Así actuaba el ingeniero municipal de San Martín de Valdeiglesias cuando alguien acudía a pedir una licencia

Solo las tramitaba si su empresa hacía el proyecto. La Policía constata que cobraba en metálico y el importe de la factura no coincidía con la cantidad entregada. Imputan al ex empleado municipal, que trabajaba como falso autónomo, un posible delito de blanqueo de capitales

Miembros de la Policía Local d San Martín de Valdeiglesias vigilan el acceso al consistorio mientras integrantes del grupo de intervención de delitos financieros de la Guardia Civil registran la sede del Ayuntamiento
Miembros de la Policía Local d San Martín de Valdeiglesias vigilan el acceso al consistorio mientras integrantes del grupo de intervención de delitos financieros de la Guardia Civil registran la sede del Ayuntamiento FOTO: David Fernández EFE

La «Operación Pantano», que se ha saldado con la detención de la ex alcaldesa del PSOE, María Luz Lastras, y otras 17 personas, entre ellos ex ediles y familiares de éstos, además empresarios de la zona, sigue ofreciendo nuevos capítulos de una historia que parece no tener fin. A medida que se conocen las diligencias practicadas salen a la luz nuevos detalles de la investigación que han convertido a un municipio de 8.000 habitantes, como es San Martín de Valdeiglesias, en el foco mediático por posible blanqueo de capitales, fraude, malversación, corrupción urbanística...

Una parte de las diligencias practicadas a las que ha tenido acceso LA RAZÓN, implican ahora al ingeniero municipal, Manuel Sanz Zapata, que cumplió su función durante al menos 30 años en el ayuntamiento de la localidad, supuestamente como falso autónomo, a la par que trabajaba, junto con un socio, José Ramón Portabella, en su propia empresa radicada en la localidad. Sobre esta circunstancia, la interventora municipal ya advirtió que ambas actividades «no eran compatibles con las funciones puramente encomendadas a funcionarios públicos».

Según la documentación, la estrategia del ingeniero municipal se basaba en la «extorsión» a aquellos que querían abrir negocios para que hicieran sus proyectos de actividad en su propia empresa.

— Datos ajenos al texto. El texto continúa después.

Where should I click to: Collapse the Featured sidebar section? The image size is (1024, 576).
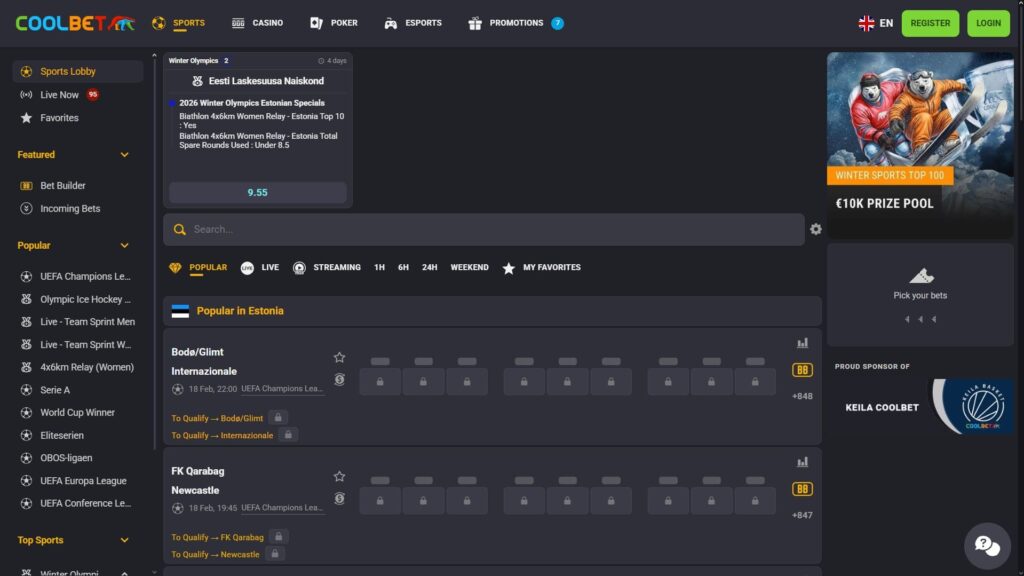125,155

El modus operandi consistía en que el ingeniero, al recibir la visita de los vecinos interesados en solicitar una licencia de actividad para abrir un negocio, les informaba de que uno de los requisitos era entregar un proyecto de actividad. Así que «les invitaba a hacerlo en su propia empresa con la garantía de que no iban a tener ningún problema a la hora de recibir la correspondiente licencia al ser un trámite que dependía de él. Sin embargo, la cosa cambiaba si el vecino ya contaba con ese informe porque ponía todo tipo de pegas para dar la licencia. Así, facturaba un sueldo al Ayuntamiento y luego a los vecinos a través de su empresa por trabajos realizados, por los que podía cobrar hasta 7.000 euros», cuenta la alcaldesa popular Mercedes Zarzalejo.

Además, se da la circunstancia de que el ingeniero solicitaba el dinero, casi siempre, en efectivo, o al menos parte, para que la licencia de actividad llegara a buen puerto, según confirmaron varias personas a las que se tomó declaración. Para colmo, y a pesar de que «los servicios se hacían en efectivo, no coincidía el importe de la factura con el importe entregado», exponen los investigadores en su informe.

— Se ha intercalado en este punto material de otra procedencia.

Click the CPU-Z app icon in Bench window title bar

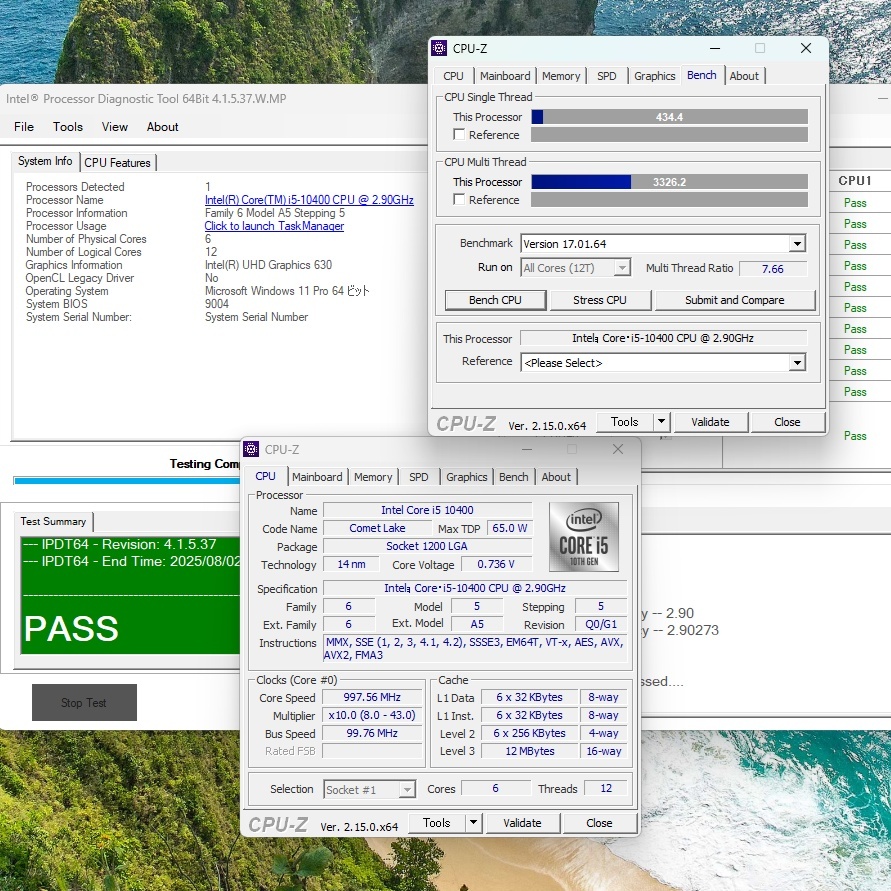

Precisamente, la empresa del ingeniero municipal, ZM Ingenieros, fue también objeto de registro el pasado día 15 de diciembre por parte de las fuerzas de Seguridad del Estado y el ingeniero y su socio detenidos.

Los investigadores incluyen en su informe declaraciones de afectados que cuentan cómo acudieron a la ex alcaldesa socialista y al teniente de alcalde para expresar sus quejas y poner en su conocimiento lo que estaba ocurriendo con el ingeniero municipal, pero éstos aseguraron que «era el procedimiento».

Por eso los investigadores exponen que el hecho de que el ingeniero compatibilice su puesto en el Ayuntamiento con una actividad privada en su empresa, «además de ser posiblemente constitutivo de un delito de usurpación de la función pública, su función ha sido utilizada para perpetrar otros tipos punibles, como la omisión de las diligencias debidas por parte de la Corporación Municipal».

Por si fuera poco, se da la circunstancia de que el ingeniero trabajaba en el Ayuntamiento como falso autónomo por lo que la ex alcaldesa «habría incurrido en presunto delito de prevaricación por efectuar una contratación encubierta a Manuel Sanz que le habilita como personal laboral e incluso en ocasiones como agente de la autoridad en la inspección de locales y establecimientos». Además, la ex alcaldesa «tenía conocimiento de las conductas delictivas llevadas a cabo por Manuel Sanz». Es por esto por lo que «estas operativas pudieron ser instrumento de blanqueo de capitales de los importes cobrados en efectivo», sentencia el documento policial.